Un affaiblissement régional accéléré

Depuis le 7 octobre, la riposte israélienne a érodé l’architecture stratégique de Téhéran. À Gaza, le Hamas est affaibli ; au Liban, le Hezbollah subit des frappes répétées ; en Syrie, les infrastructures liées à l’Iran sont ciblées ; au Yémen, les houthistes voient leur capacité d’action contenue. Cette séquence réduit la profondeur stratégique patiemment construite et entame la capacité de dissuasion iranienne. La projection d’influence se heurte à des coûts croissants, au moment même où les ressources financières se contractent.

Un équilibre international incertain

Les pétromonarchies du Golfe privilégient la retenue. Elles redoutent qu’un affrontement direct n’ajoute du désordre au désordre, menace les flux énergétiques et déstabilise davantage la région. Washington affiche une posture ambiguë : Donald Trump alterne fermeté verbale et prudence stratégique. Cette hésitation pourrait être bousculée par l’impatience israélienne, soucieuse d’exploiter la fenêtre ouverte par l’affaiblissement iranien. Entre contestation intérieure et pression extérieure, le régime affronte une équation nouvelle : maintenir l’ordre sans ressources abondantes ni marges régionales étendues.
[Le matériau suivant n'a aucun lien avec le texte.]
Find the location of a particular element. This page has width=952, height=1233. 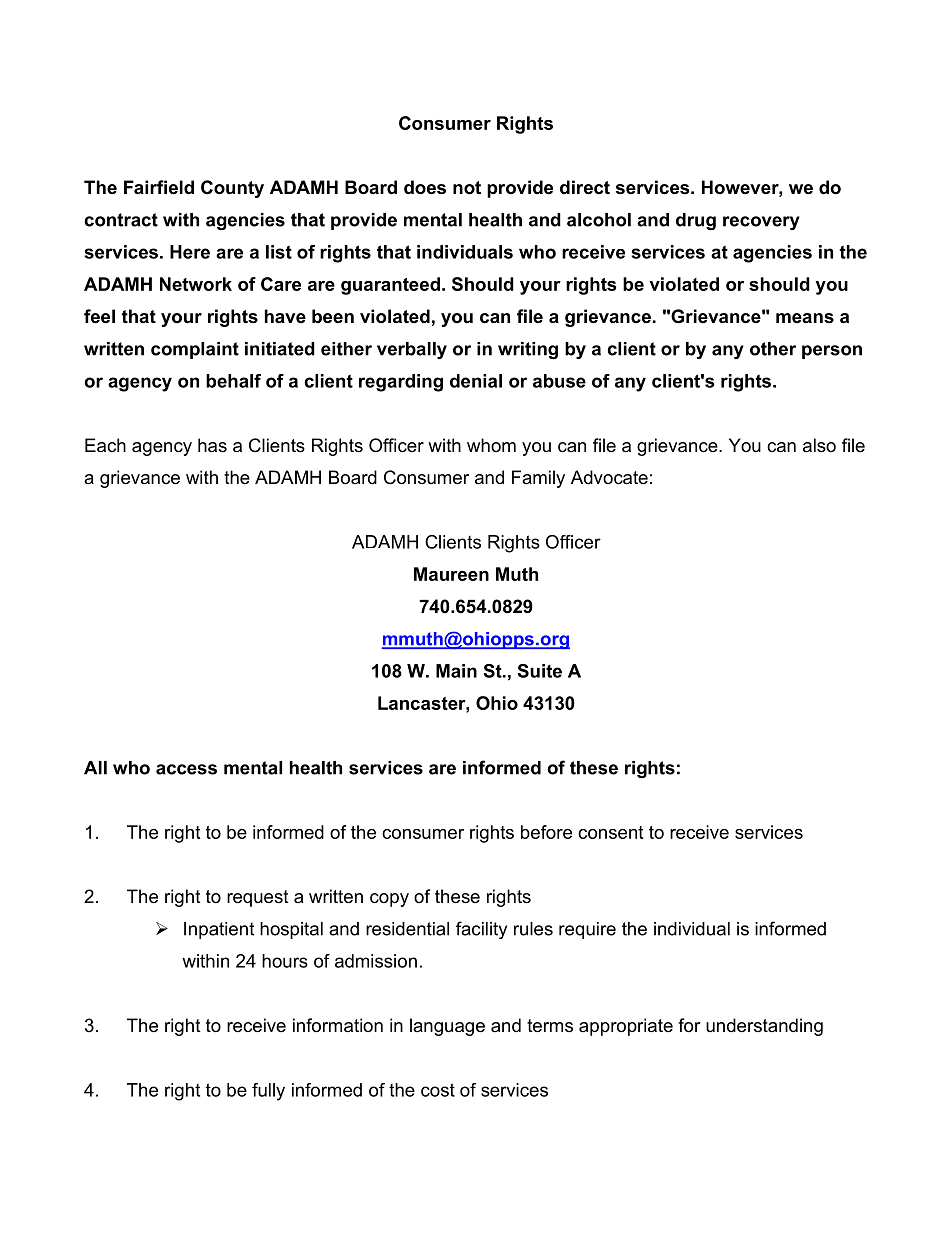

fully is located at coordinates (268, 1092).
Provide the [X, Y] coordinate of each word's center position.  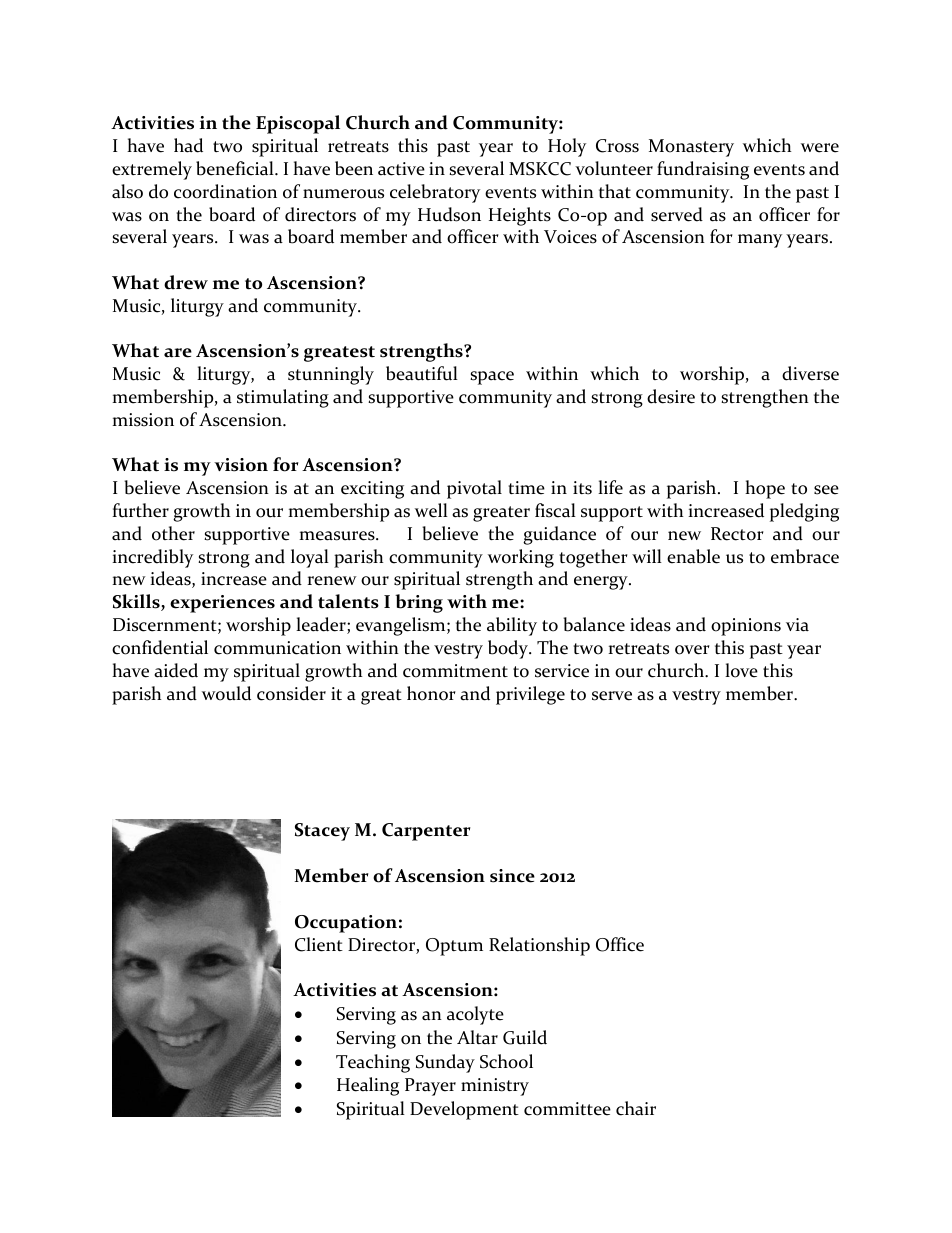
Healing [368, 1086]
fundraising [703, 170]
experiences [222, 604]
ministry [495, 1087]
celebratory [435, 193]
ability [512, 626]
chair [636, 1108]
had [188, 145]
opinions [746, 627]
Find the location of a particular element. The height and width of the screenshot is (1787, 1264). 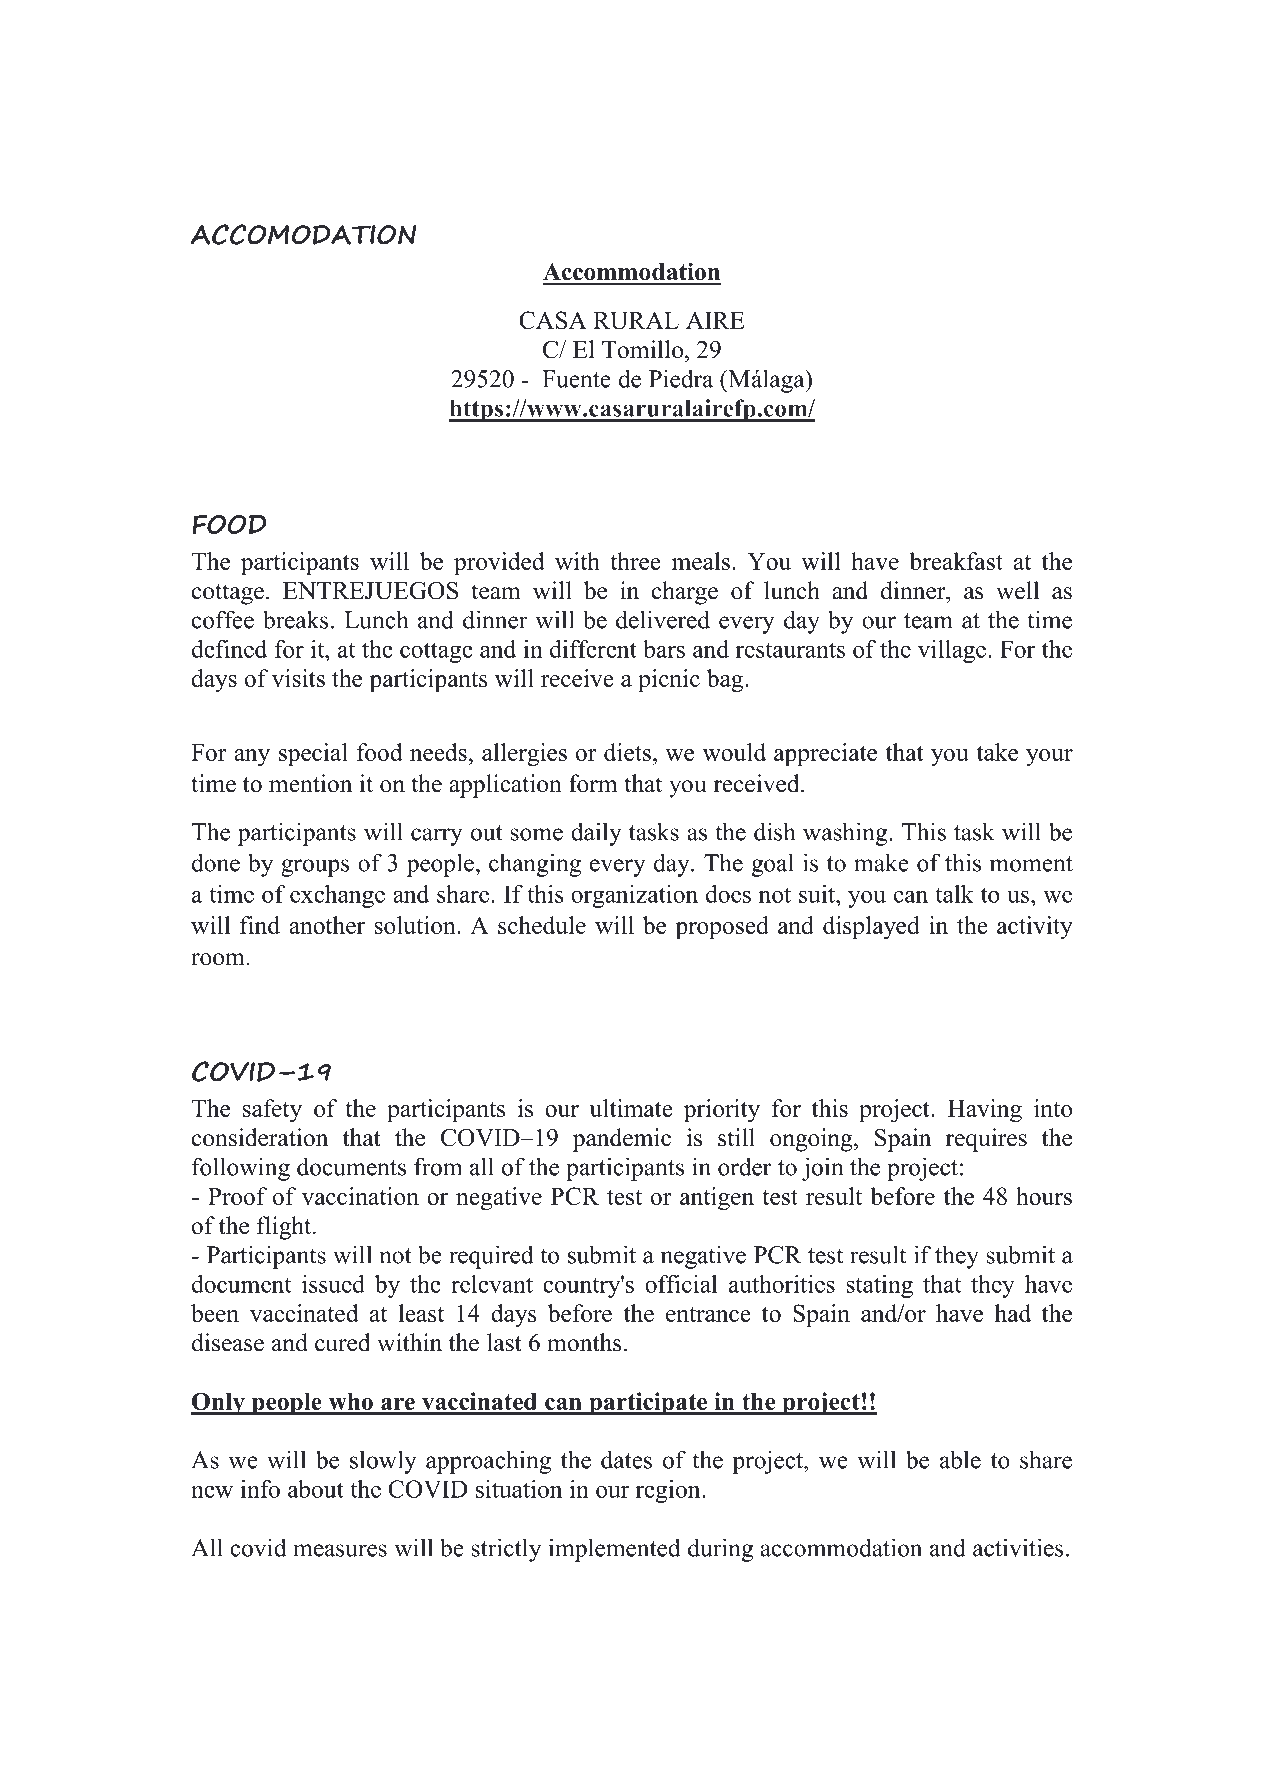

talk is located at coordinates (954, 894).
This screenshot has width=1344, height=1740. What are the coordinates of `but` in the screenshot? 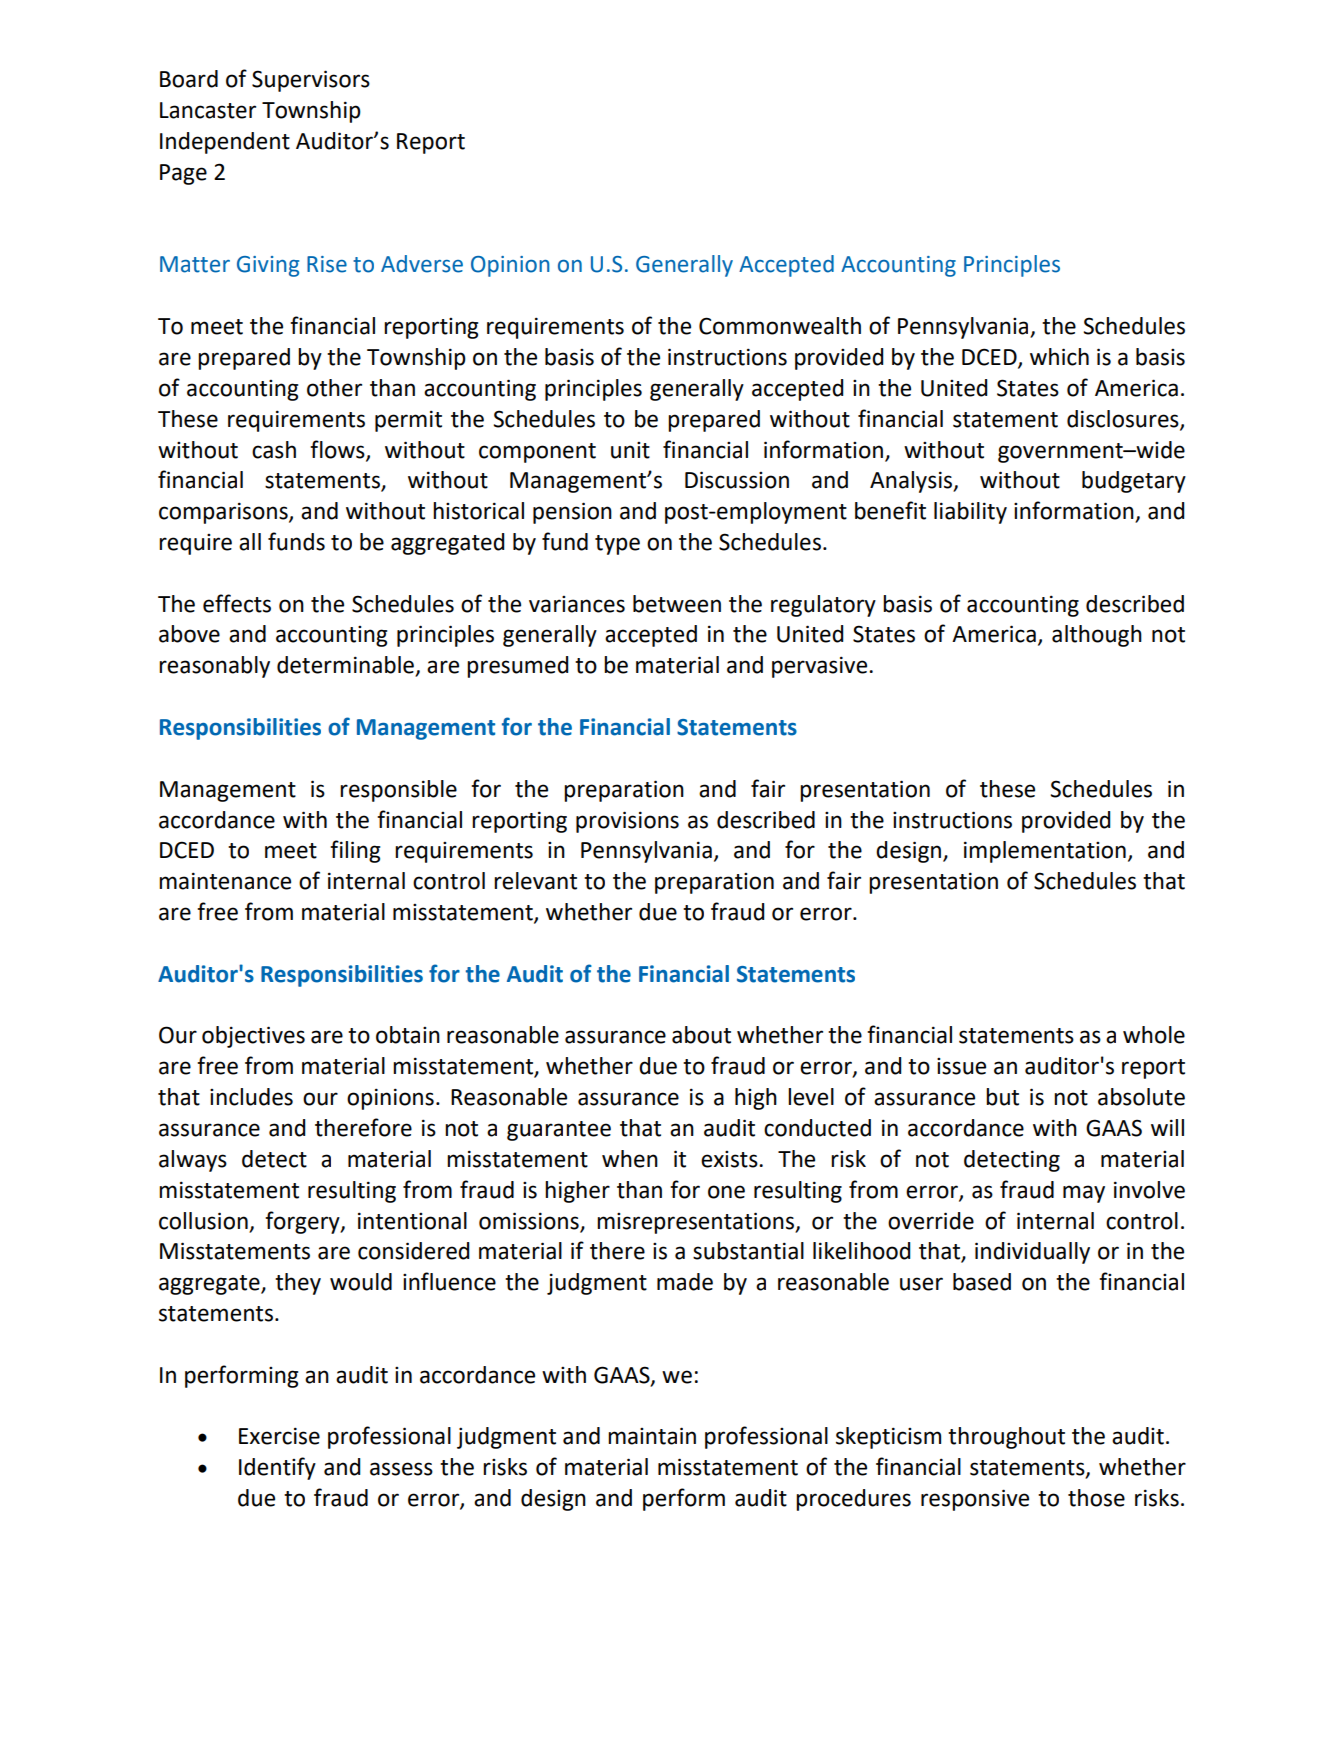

Une rupture générationnelle

À cette fragilité s’ajoute une crise de légitimité plus diffuse, mais profonde. Une partie de la jeunesse urbaine ne se reconnaît plus dans le récit révolutionnaire de 1979 ni dans la rhétorique du sacrifice permanent au nom de la résistance. Le décalage entre discours idéologique et réalité quotidienne alimente un sentiment de rupture générationnelle. Les réseaux sociaux, malgré la censure, amplifient cette distance en exposant les inégalités, la corruption et les privilèges d’une élite politico-militaire perçue comme protégée des conséquences de la crise.
Dans le même temps, l’appareil sécuritaire reste puissant, mais sollicité sur plusieurs fronts. La multiplication des foyers de tension régionaux, conjuguée aux contraintes budgétaires, limite les marges de manœuvre. Le régime conserve des leviers coercitifs importants, mais il doit désormais gérer une contestation nourrie par l’appauvrissement matériel, le déclassement social et l’érosion de son statut de puissance régionale. C’est cette convergence entre crise économique, affaiblissement stratégique et fracture générationnelle qui distingue la séquence actuelle des précédentes.